The process of cover design is exciting. Especially when the title of the project is constellarium.

There are so many stories behind the cover design that would be fun to share. Like, for example, how the kidlingers enjoyed the image of cetus — how cetus does not look like any image of a whale they have ever seen in a picture book. And how the eldest kidlinger is writing a report about rhinos.

And how a species of rhino has been reported extinct. And we wonder if these old drawings are accurate. And that maybe the cetus represented in the book cover art is correct. But maybe that species of ceti (is that the correct nominative plural of cetus, Latin students?) is now extinct.

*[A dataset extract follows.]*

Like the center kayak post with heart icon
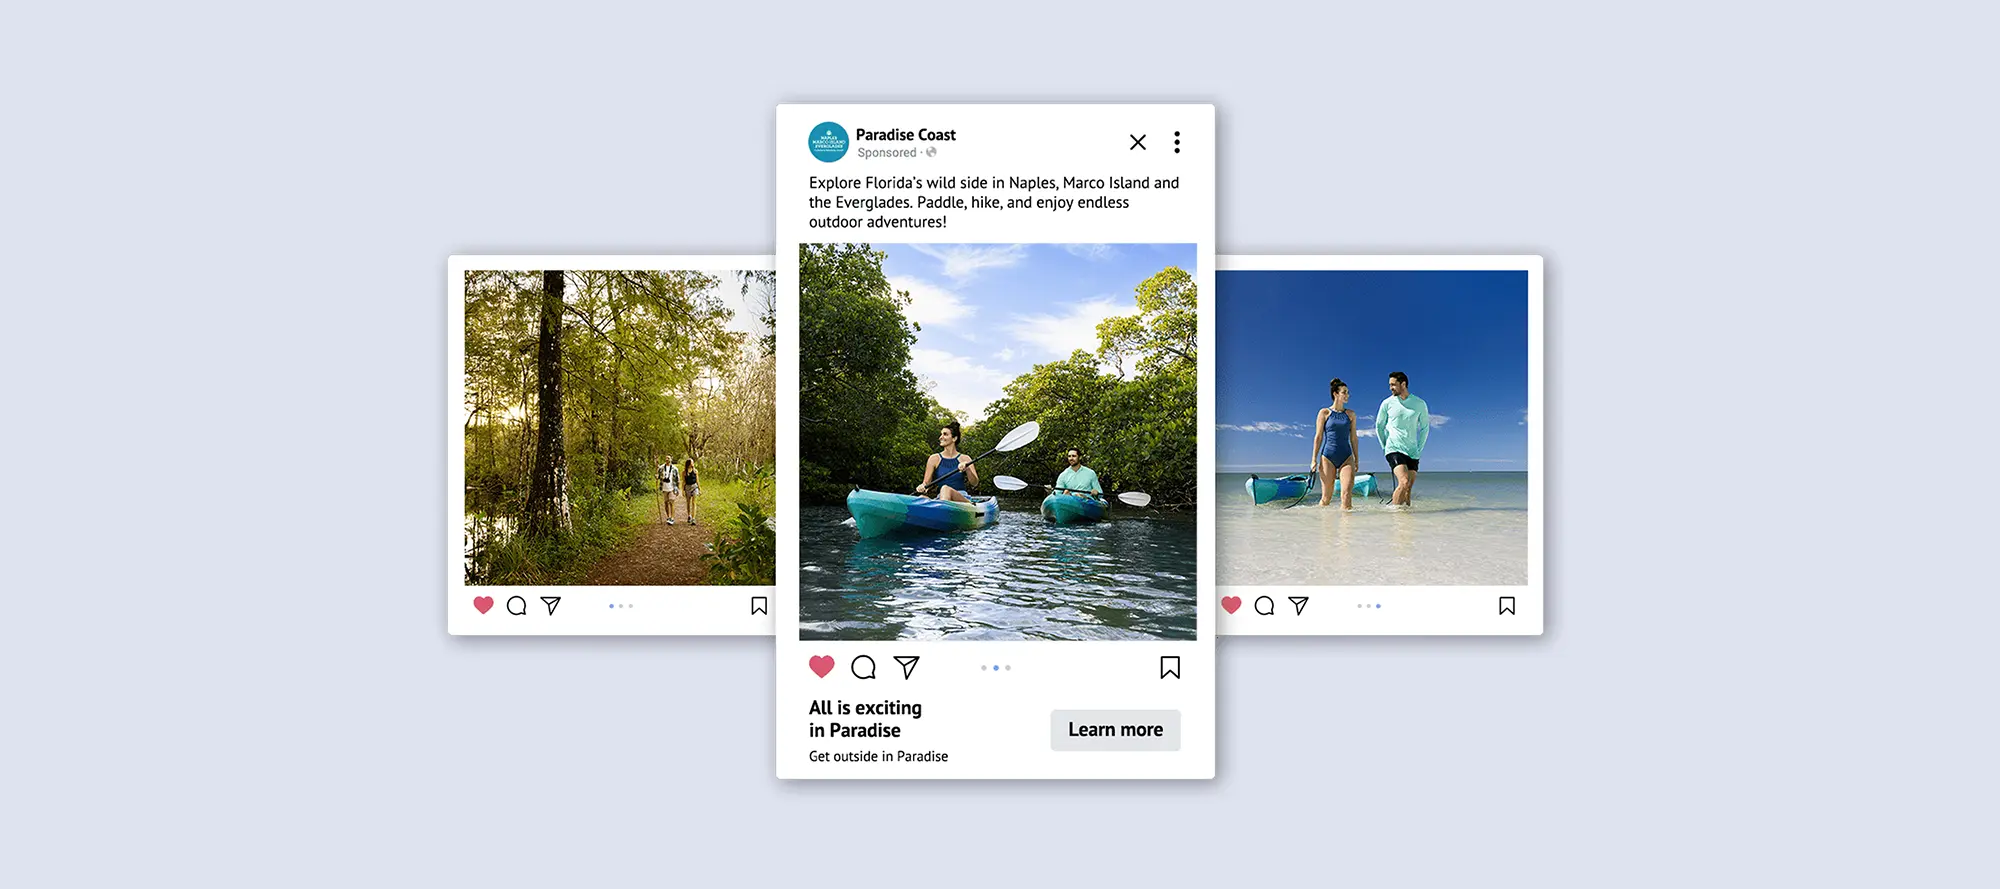This screenshot has height=889, width=2000. (x=821, y=667)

Maybe these behind-the-scenes stories are more interesting to me than you.

See if you can find cetus in the cover art by pre-ordering Jordan Rice’s Constellarium!

Amazing readings, beautiful community

“Amazing readings, beautiful community,” tweeted one of the poetry marathon attendees Saturday night. Indeed it was a good night to visit Woodland Pattern Book Center to hear poets share their work. To be exact, 150 area poets shared their work.

I participated in the 9 o’clock hour. Featured poets included: Matt Cook, Tom Erickson, Peter Burzynski, Franklin K.R. Cline, Carmen Murguia, Peter Whalen, Bob Koss, Jane Lukic, Michael Wendt. One of the highlights of that hour was to hear a Czesław Miłosz poem read in Polish.

Each poet is afforded five minutes to read. The poems I selected earlier in the day loosely fit the motif of something old, something new, something borrowed and something blue. They were all short poems. One of the poems was a spare two lines. So, I read it slowly. In truth, I try to read all poetry at a slow pace. It is a technique I picked up from some of my favorite poets in Western North Carolina.

After the 9 o’clock hour readings concluded, one of the event coordinators commented that she likes this part of the marathon. She said that the poets are warmed up at this point and the poetry really engages the audience. While milling around after the reading, a board member of Woodland Pattern asked me if I was a visiting professor. I smiled. It is a question I get asked a lot after a public reading.

Old, New, Borrowed and Blue

How does a poet select poems to read at a poetry marathon? I have been asking myself and my wife that question all week. Tomorrow is the annual poetry marathon at Woodland Pattern Book Center in Milwaukee. Something like 150 poets will be at the all-day event.

As I peruse a collection of publications I am a little startled to realize that there is a decade or more of work published in various journals and reviews.[1] Some of the publications are regional to North Carolina while others are national.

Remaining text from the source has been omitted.